**PASSAGE TO READ:**
I would be very interested to here any views on the .Qvw ETL vs direct DB comparison and experiences of others.

I am still new to Qlikview and could be ignorant to some of the reasoning's behind certain logic or choices whilst developing and so would be open to any enlightenment to help me develop in the future.

2 Replies
swuehl
MVP
MVP

These are all good and valid points.

Many users need to cope with slow extraction from data bases and/or limiting load on the database server to a minimum and / or supporting multiple dashboards based on the same (sub)set of data tables.

In these cases, a QVD layer (the layer with QVWs that create the QVDs) may be very helpful, though it is indeed adding another layer to your architecture. A QVD layer may also support an incremental LOAD process, thus additionally reduce the amount of records read from the source DB in each reload.

Some people prefer to separate the data modeling (script that uses the QVDs to build up the data model) from the visualization, adding another layer of QVWs (the dashboard  QVW will use a binary load to load in the model only and add the UI parts). You can have several dashboards build upon the same data model.

Disk space is not the key focus here (in your case, I assume the ETL layer is extracting almost all tables unfiltered and you are applying filters in the data model for your dashboard? Just because the differences in disk size seems quite extrem).

**WHAT YOU NEED TO DO:**
(1) In the QlikView discussion, reproduce the text from "I am still new" up to and including "and valid points.".
(2) In the QlikView discussion, what kind of load does the dashboard QVW use to load in the model only?
(3) State whether each statement agrees with the QlikView discussion, answering yes or no and quoting the deciding words: (a) A QVD layer may support an incremental load process. (b) The reply says disk space is the key focus. (c) Only one dashboard can be built on the same data model.

**GIVEN INFORMATION:**

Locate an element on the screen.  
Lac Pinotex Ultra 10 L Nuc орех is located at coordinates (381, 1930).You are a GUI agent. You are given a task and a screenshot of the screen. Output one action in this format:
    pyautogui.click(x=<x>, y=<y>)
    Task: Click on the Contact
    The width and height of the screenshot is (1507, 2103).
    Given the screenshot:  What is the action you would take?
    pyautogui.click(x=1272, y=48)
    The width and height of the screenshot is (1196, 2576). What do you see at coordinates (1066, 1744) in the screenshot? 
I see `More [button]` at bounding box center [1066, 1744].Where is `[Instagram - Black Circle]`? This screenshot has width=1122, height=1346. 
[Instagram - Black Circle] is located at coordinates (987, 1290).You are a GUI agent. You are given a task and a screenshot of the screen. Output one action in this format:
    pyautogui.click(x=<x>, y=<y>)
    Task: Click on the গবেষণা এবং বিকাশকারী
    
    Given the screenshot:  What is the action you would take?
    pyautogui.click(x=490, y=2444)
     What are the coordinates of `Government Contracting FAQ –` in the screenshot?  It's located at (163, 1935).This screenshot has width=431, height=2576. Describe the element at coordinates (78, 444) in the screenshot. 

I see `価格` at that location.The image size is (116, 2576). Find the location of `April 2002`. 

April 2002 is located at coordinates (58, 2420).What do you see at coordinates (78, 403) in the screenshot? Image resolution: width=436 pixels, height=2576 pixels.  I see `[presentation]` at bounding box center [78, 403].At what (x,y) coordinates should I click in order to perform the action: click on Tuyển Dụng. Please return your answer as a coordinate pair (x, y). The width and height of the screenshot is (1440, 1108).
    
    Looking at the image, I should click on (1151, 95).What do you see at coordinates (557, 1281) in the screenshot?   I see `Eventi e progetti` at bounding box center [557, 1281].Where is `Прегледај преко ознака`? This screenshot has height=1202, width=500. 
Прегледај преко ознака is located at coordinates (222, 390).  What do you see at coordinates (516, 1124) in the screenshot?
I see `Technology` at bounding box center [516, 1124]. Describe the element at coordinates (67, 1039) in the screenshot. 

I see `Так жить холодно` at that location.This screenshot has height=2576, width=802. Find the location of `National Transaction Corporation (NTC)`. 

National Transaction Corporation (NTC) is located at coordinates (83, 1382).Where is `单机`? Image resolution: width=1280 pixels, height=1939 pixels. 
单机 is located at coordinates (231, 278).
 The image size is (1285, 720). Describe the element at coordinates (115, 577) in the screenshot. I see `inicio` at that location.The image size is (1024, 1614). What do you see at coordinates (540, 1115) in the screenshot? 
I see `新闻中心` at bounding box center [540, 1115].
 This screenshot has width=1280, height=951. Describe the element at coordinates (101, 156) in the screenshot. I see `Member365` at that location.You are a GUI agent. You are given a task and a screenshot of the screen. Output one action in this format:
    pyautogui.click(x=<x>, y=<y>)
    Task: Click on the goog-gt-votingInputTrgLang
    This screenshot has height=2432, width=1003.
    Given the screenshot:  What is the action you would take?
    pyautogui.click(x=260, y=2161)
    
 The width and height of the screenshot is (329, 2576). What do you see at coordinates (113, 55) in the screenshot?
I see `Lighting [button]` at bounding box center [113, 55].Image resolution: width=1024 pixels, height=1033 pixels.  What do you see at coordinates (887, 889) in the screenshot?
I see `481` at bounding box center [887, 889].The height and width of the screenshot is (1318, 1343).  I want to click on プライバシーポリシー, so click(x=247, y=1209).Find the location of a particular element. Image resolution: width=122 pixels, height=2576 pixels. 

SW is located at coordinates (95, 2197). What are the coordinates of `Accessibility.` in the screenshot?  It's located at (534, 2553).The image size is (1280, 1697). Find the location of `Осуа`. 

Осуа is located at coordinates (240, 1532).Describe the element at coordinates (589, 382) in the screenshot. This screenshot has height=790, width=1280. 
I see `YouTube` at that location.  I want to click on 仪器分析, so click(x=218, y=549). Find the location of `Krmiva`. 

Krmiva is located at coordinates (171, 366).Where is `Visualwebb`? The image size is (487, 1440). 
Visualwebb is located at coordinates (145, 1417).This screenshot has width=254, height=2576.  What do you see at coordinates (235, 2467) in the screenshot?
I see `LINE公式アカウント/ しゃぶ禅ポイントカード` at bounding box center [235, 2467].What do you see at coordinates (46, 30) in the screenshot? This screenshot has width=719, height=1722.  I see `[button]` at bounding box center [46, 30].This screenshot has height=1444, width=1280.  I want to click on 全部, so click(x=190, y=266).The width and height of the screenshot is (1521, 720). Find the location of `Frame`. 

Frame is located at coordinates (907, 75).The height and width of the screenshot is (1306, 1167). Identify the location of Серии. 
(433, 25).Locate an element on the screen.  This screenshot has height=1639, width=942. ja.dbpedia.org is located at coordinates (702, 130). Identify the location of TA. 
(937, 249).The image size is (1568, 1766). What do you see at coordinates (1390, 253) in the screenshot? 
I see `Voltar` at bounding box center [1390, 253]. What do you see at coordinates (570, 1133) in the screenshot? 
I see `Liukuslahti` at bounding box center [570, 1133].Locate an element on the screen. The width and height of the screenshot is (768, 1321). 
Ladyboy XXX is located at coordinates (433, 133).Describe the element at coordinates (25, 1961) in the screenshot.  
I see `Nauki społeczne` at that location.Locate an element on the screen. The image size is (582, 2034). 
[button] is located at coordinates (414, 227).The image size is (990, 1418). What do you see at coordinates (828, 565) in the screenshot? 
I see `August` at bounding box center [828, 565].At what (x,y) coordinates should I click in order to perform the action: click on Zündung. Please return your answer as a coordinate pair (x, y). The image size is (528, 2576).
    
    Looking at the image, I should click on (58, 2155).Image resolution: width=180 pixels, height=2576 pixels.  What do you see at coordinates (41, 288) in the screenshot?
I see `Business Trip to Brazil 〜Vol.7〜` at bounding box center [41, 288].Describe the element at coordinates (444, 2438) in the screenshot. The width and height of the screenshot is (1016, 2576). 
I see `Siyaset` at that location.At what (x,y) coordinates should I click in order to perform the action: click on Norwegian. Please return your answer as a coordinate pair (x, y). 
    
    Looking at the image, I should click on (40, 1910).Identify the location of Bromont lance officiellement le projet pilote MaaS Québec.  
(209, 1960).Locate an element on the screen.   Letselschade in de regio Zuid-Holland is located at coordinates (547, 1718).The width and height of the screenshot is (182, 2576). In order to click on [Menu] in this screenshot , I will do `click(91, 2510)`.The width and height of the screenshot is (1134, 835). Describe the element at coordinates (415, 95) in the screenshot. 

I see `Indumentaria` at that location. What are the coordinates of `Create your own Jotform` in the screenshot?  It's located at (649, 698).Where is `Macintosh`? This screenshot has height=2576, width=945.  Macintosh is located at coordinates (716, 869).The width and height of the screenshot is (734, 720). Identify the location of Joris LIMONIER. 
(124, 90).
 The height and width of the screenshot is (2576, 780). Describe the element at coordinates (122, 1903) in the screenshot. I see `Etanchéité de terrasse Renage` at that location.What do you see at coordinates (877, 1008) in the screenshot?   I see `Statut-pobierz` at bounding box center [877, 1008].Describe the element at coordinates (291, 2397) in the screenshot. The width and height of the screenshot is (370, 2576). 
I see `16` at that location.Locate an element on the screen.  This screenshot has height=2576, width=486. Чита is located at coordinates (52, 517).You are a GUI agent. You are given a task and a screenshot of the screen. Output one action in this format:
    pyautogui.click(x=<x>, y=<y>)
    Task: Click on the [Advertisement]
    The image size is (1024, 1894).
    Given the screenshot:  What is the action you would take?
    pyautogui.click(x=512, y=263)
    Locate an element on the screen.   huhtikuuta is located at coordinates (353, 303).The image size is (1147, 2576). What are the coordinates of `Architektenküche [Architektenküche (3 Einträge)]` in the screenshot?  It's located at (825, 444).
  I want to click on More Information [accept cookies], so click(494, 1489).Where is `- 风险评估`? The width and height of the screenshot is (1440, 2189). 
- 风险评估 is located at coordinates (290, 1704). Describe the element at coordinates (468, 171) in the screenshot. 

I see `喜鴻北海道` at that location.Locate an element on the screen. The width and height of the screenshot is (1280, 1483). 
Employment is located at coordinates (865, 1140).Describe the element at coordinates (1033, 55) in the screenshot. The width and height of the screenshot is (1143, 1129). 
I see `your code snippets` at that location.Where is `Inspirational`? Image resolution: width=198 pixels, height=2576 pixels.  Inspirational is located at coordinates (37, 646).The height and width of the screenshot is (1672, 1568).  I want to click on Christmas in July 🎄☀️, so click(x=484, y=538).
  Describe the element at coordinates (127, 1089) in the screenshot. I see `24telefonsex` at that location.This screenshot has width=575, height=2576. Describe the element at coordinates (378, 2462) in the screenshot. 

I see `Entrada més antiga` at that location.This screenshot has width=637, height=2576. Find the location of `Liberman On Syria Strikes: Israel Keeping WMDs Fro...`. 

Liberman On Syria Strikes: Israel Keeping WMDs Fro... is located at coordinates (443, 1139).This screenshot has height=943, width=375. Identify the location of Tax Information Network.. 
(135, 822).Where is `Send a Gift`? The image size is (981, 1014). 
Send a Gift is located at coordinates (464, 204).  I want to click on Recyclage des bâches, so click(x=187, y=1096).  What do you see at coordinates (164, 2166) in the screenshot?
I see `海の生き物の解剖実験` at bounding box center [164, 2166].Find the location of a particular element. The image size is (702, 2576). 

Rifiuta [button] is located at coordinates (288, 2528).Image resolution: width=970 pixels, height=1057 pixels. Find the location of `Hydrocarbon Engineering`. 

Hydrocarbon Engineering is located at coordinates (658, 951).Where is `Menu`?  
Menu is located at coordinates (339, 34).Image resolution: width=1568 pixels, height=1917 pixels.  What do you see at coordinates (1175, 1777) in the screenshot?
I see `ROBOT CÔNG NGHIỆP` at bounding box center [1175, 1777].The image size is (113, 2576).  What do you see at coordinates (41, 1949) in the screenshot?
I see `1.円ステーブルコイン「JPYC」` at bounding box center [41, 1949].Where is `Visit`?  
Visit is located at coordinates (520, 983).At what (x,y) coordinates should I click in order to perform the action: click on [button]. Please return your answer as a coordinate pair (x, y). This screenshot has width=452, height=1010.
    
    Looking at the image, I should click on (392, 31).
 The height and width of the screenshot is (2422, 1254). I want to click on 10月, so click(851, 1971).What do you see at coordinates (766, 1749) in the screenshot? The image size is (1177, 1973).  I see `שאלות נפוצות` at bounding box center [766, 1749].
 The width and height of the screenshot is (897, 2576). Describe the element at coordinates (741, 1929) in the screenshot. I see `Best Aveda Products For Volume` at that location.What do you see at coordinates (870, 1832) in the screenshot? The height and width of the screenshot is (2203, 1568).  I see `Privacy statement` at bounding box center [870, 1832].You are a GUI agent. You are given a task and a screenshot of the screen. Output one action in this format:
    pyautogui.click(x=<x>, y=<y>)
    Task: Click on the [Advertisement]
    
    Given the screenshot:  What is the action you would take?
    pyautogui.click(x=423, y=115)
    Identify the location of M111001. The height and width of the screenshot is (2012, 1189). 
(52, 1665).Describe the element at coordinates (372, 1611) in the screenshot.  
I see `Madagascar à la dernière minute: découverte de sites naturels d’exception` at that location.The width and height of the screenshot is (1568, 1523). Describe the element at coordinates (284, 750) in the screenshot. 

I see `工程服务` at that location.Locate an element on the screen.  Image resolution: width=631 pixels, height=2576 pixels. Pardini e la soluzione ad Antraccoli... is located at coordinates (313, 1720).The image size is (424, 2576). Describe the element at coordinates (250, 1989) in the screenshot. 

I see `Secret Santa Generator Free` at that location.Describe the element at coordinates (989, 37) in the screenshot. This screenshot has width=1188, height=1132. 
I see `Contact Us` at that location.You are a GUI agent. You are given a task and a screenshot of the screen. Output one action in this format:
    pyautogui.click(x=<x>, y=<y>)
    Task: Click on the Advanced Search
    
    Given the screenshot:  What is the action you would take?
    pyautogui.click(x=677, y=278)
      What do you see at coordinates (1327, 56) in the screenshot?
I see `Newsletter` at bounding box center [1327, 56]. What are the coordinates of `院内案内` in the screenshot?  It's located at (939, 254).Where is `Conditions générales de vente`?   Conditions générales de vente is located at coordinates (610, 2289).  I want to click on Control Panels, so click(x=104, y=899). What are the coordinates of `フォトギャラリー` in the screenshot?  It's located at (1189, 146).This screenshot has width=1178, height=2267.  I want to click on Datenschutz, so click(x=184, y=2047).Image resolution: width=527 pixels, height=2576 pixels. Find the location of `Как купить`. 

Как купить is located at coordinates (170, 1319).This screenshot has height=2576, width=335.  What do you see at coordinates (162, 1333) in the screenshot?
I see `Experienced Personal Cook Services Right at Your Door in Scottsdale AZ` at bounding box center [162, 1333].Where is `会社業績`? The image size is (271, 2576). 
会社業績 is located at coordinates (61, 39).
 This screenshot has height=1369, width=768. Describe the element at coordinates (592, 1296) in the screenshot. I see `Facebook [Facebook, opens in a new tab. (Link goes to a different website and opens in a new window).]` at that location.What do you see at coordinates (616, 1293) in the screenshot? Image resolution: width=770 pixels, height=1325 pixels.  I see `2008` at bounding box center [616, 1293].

**ANSWERS BY ITEM:**
(1)
I am still new to Qlikview and could be ignorant to some of the reasoning's behind certain logic or choices whilst developing and so would be open to any enlightenment to help me develop in the future.

2 Replies
swuehl
MVP
MVP

These are all good and valid points.

(2) A binary load.

(3)
(a) Yes: "A QVD layer may also support an incremental LOAD process"
(b) No: "Disk space is not the key focus here"
(c) No: "You can have several dashboards build upon the same data model."